▶ Directive
Return the lines of the data below without any changes, starting at the line that contains "Image resolution: width=556" and ending at the end of the data. Leave the pictures out of your answer.

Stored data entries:
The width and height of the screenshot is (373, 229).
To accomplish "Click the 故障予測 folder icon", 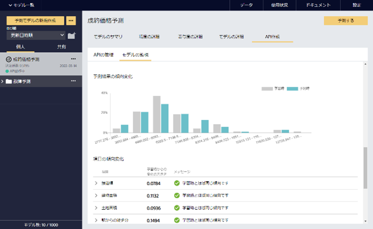I will pyautogui.click(x=9, y=81).
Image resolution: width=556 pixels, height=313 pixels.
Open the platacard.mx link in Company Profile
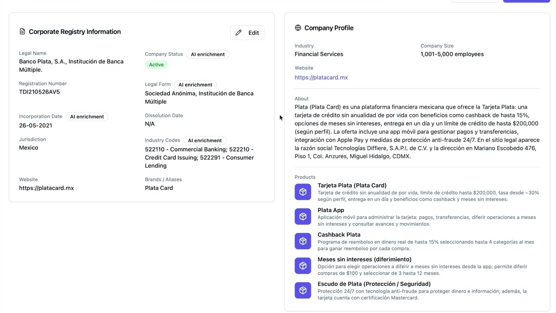tap(321, 77)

▶ Result for this task
Image resolution: width=556 pixels, height=313 pixels.
Open the platacard.mx link in Company Profile
tap(321, 77)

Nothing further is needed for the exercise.